> RECORD EXCERPTS:
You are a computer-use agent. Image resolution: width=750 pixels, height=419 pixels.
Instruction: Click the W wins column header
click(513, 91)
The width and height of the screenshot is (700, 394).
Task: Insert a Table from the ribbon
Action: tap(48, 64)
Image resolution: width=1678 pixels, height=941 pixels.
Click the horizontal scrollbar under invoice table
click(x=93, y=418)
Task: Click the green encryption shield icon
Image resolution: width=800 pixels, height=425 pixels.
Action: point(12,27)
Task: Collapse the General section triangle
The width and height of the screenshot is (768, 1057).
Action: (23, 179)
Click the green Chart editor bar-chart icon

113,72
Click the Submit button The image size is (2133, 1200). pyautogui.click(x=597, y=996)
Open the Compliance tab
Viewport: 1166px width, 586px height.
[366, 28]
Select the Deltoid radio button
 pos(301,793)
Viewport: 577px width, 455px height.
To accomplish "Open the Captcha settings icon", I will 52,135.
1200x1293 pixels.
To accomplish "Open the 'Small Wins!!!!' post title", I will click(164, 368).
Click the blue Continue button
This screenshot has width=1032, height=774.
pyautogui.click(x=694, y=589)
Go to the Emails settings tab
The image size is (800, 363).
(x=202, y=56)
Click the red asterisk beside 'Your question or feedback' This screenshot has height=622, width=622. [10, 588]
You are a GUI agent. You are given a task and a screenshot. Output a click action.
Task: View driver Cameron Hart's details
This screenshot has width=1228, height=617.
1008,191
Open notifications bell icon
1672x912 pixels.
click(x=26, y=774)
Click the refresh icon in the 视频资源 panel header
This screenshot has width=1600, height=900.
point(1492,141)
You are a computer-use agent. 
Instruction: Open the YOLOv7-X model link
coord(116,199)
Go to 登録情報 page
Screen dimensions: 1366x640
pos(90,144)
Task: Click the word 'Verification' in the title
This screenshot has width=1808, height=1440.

> WORK REQUIRED: Reproduce each line above exactly.

> YOUR SOLUTION:
You are a computer-use agent. Image resolution: width=750 pixels, height=419 pixels.
Instruction: Click the W wins column header
click(513, 91)
The width and height of the screenshot is (700, 394).
Task: Insert a Table from the ribbon
Action: tap(48, 64)
Image resolution: width=1678 pixels, height=941 pixels.
Click the horizontal scrollbar under invoice table
click(x=93, y=418)
Task: Click the green encryption shield icon
Image resolution: width=800 pixels, height=425 pixels.
Action: point(12,27)
Task: Collapse the General section triangle
The width and height of the screenshot is (768, 1057).
Action: (23, 179)
Click the green Chart editor bar-chart icon

113,72
Click the Submit button The image size is (2133, 1200). pyautogui.click(x=597, y=996)
Open the Compliance tab
Viewport: 1166px width, 586px height.
[366, 28]
Select the Deltoid radio button
 pos(301,793)
Viewport: 577px width, 455px height.
To accomplish "Open the Captcha settings icon", I will 52,135.
1200x1293 pixels.
To accomplish "Open the 'Small Wins!!!!' post title", I will click(164, 368).
Click the blue Continue button
This screenshot has width=1032, height=774.
pyautogui.click(x=694, y=589)
Go to the Emails settings tab
The image size is (800, 363).
(x=202, y=56)
Click the red asterisk beside 'Your question or feedback' This screenshot has height=622, width=622. [10, 588]
You are a GUI agent. You are given a task and a screenshot. Output a click action.
Task: View driver Cameron Hart's details
This screenshot has width=1228, height=617.
1008,191
Open notifications bell icon
1672x912 pixels.
click(x=26, y=774)
Click the refresh icon in the 视频资源 panel header
This screenshot has width=1600, height=900.
point(1492,141)
You are a computer-use agent. 
Instruction: Open the YOLOv7-X model link
coord(116,199)
Go to 登録情報 page
Screen dimensions: 1366x640
pos(90,144)
Task: Click the word 'Verification' in the title
This screenshot has width=1808, height=1440.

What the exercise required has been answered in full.